According to a story from globenewswire.com, the biopharmaceutical company Processa Pharmaceuticals, Inc., has recently announced that it has completed enrollment for its phase 2 clinical trial. This trial will be evaluating the tolerability and safety characteristics of the company’s experimental drug PCS-499, which is being developed as a treatment for the rare disease necrobiosis lipoidica. Processa is focused on the development of therapeutics that will improve quality of life or survival for patients with unmet medical needs.
About Necrobiosis Lipoidica (NL)
Necrobiosis lipoidica is a skin condition in which the skin’s cells become damaged and die prematurely, leading to the appearance of disfiguring lesions on the skin in various areas of the body. The cause of the rare condition is poorly understood; however diabetes appears to be a dominant risk factor, and most patients with necrobiosis lipoidica also have diabetes. At times, it can be triggered by a local injury or trauma. It is also associated with rheumatoid arthritis. The primary symptom are the previously mentioned skin lesions, which may ulcerate if damaged; they may appear on the skins, forearms, abdomen, hands, genitalia, nipples, and surgical sites. Skin lesions and ulcers often do not heal or heal very slowly. Treatments for necrobiosis lipoidica are limited in their effectiveness and may include aspirin, ultra violet light therapy, steroid creams, and better control of comorbidities like diabetes; these measures are not effective for all patients. To learn more about necrobiosis lipoidica, click here.

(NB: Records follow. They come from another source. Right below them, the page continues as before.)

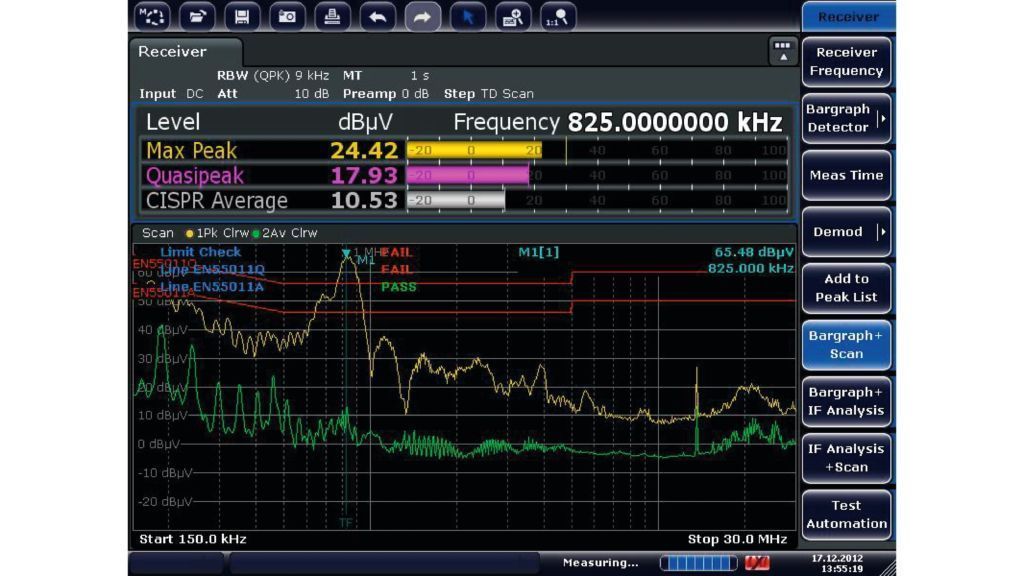This screenshot has width=1024, height=576.
Task: Save using the floppy disk icon
Action: click(243, 16)
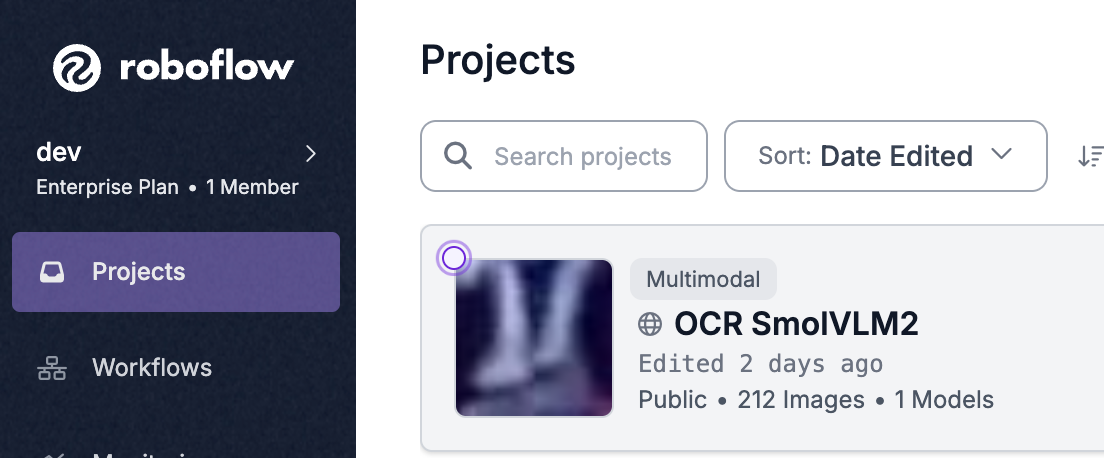Focus the Search projects input field

(564, 156)
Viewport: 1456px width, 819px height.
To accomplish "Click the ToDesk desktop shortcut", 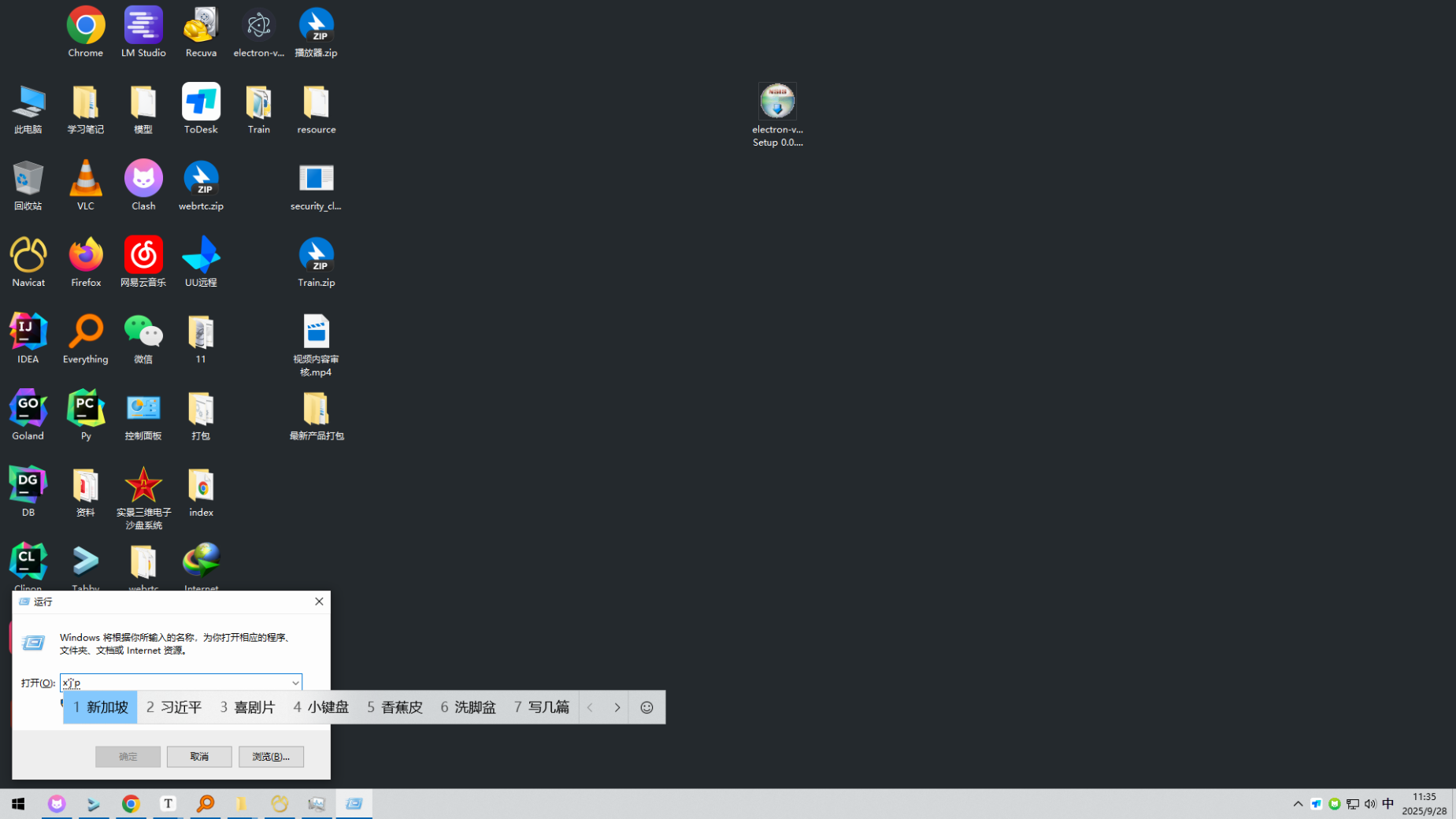I will coord(201,104).
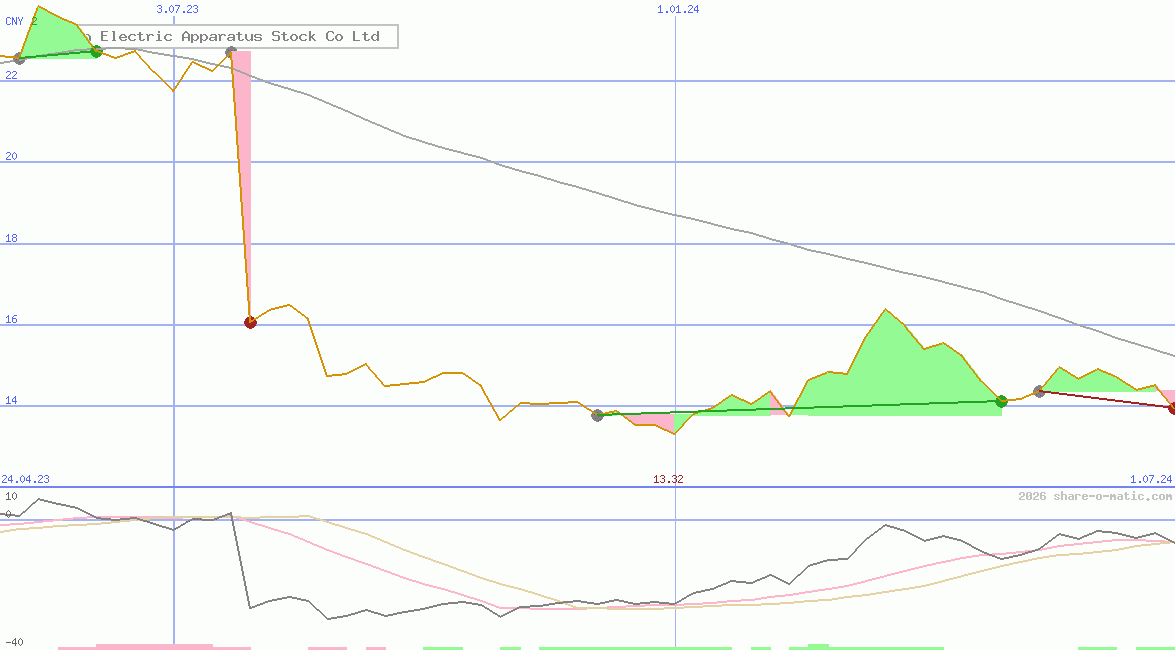Click the -40 oscillator axis label
Image resolution: width=1175 pixels, height=650 pixels.
tap(13, 642)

About The Trial and PCS-499
Top line data from the clinical trial should be made available by the end of the year. So far in the trial doses of PCS-499 as high as 1.8 grams per day appears to well tolerated by the trial participants, with no severe adverse effects reported from the treatment so far. PCS-499 is being developed with the capability to impact several different biological pathways including some that have been linked to the appearance of necrobiosis lipoidica.
With no currently approved treatments from the US Food and Drug Administration (FDA), the results from this trial will have substantial importance for patients affected by this disfiguring skin condition.